Not really sure what this is a tribute to...or what he is doing to that cow?

In some parts of the bush they installed wildlife bridges so that possums, tree kangaroos, koalas, etc. don't have to cross the road. Genius!

When the bad weather also blew out our diving trip to the Yongala, we were pretty disappointed. The dive operator promises daily departures yet failed to add “unlikely”. (At least we’d spent only two nights at the hostel out in the middle of nowhere waiting for the good news from the dive shop below – a fellow diver staying there had spent his entire holiday week waiting and he didn’t get to dive one single time. It was a bit sad watching him pack his pristine, high-tech and completely dry gear on the last day.) Luckily we had a car and were able to get out of Alba Beach for some alternative entertainment instead of the endless re-runs of “Foursome” and old copies of ‘DiveGo’ magazine offered at the hostel.

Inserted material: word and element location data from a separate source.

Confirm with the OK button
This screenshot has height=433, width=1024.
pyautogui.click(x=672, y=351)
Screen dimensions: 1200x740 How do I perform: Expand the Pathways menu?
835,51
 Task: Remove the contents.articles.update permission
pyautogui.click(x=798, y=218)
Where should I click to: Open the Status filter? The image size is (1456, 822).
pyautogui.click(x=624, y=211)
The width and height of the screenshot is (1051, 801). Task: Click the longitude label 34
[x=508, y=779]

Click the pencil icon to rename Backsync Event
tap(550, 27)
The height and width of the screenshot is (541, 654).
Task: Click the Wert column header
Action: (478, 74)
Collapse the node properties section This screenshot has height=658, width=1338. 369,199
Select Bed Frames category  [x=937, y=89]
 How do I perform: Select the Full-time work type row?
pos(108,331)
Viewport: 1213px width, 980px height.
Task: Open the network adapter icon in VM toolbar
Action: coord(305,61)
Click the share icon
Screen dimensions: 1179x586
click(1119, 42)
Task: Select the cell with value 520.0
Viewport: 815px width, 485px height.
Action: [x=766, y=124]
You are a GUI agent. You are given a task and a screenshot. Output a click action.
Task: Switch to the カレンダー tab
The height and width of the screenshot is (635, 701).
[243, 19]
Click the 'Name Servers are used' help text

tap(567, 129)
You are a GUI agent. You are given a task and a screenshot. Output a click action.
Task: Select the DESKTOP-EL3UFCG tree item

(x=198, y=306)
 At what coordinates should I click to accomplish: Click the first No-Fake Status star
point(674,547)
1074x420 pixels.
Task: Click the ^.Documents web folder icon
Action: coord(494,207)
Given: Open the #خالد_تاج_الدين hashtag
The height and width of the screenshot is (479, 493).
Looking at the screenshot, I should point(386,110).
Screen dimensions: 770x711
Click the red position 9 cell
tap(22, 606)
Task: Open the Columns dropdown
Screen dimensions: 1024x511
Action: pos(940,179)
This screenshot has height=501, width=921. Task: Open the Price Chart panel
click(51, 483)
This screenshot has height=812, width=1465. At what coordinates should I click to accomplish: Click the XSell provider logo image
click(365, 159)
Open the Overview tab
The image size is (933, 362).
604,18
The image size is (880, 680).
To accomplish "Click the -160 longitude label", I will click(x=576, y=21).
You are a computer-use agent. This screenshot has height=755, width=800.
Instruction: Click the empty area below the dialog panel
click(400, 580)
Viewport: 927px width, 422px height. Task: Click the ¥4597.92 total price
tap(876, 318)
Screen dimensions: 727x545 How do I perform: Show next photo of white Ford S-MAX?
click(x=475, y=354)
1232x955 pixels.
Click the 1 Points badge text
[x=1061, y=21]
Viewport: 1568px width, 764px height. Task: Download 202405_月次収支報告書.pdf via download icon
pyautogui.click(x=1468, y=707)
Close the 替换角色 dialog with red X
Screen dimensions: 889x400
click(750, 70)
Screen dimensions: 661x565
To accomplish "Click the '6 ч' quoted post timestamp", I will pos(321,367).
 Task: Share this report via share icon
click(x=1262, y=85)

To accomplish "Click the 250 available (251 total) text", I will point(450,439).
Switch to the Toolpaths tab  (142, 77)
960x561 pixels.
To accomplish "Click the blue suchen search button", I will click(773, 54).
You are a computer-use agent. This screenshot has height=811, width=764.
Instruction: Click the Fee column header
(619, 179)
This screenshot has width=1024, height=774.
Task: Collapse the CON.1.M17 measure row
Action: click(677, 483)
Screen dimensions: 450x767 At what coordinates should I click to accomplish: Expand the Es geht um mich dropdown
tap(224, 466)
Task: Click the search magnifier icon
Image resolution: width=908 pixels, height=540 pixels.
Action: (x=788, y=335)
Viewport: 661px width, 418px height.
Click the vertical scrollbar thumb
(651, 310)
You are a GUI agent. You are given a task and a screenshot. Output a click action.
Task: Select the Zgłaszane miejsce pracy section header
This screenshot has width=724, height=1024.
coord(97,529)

We backtracked north towards Townsville because the previous day we had seen, through sheets of rain, signs for a zoo called the “Billabong Sanctuary”. They all showed a perky woman in a tight singlet cradling a koala. (From all the pictures we can only assume Koalas are attracted to breasts; much like our friend Luis. Maybe it gives them something to hold on to?) Subtle advertising indeed but obviously it works since here we were, with some tentative sunshine hovering behind the scattering clouds.

If you’re ever looking for some good entertainment in this part of the world, you could do worse than the Billabong Sanctuary. We arrived just in time for the morning round of animal shows and over the next 2½ hours we learned more about koalas, wombats, snakes, lizards and salt-water crocodiles than we could ever have hoped or wanted to. Did you know that wombats have a thick plate of cartilage in their backside which they use to barricade the entrance of their burrow when they feel threatened? Butt armor, what a brilliant idea. Or did you know that crocodiles are ‘opportunistic eaters’ meaning even if they’ve just eaten a whole cow and are bursting at every seam, they will still take a nibble out of you if you happen to splash by. Also interesting but rather sad: the natural death of Koalas in the wild is starvation because their teeth become too worn down and they can’t grind the eucalyptus leaves any longer so they die of hunger. 🙁

Clearly though, an animal with a single food source is not the most evolved of animals. They are even picky about the type of eucalyptus tree and the branches and leaves they will eat from that tree. Contrast with the crocodile who will eat anything anywhere and has been around forever. Regardless, here are some cute and cuddly pictures, one of the few thing Koalas excel at:

Yep, that's a joey in the pouch. Doesn't look all that comfortable, does it?!

More photos in the gallery

4 Responses to “NQ – Where the Men Are Men and the Cows Are Nervous”

  1. Curt says:

    Paws rock.

  2. Kuru says:

    We want a wombat please.

  3. Alex says:

    I was going to complain to the proper authorities that you were in Billabong and didn’t surf, because everyone knows about the Billabong Pipe Masters: http://www.billabong.com/pipelinemasters08/

    Then I looked at my friend google maps and noticed Billabong is landlocked. Hmm… something fishy going on here. Even fishier, the Billabong Pipe Masters takes place in Hawaii, WTF? Oh well, at least you got to shake a kangaroo’s paw.

  4. Alex says:

    Damn, just saw the pictures in the apple gallery, love those snakes pics. I want me some snakes. Not to mention the jumping croc. Awesome. I wish Barcelona Zoo let you drape some snake all over you. Bastards.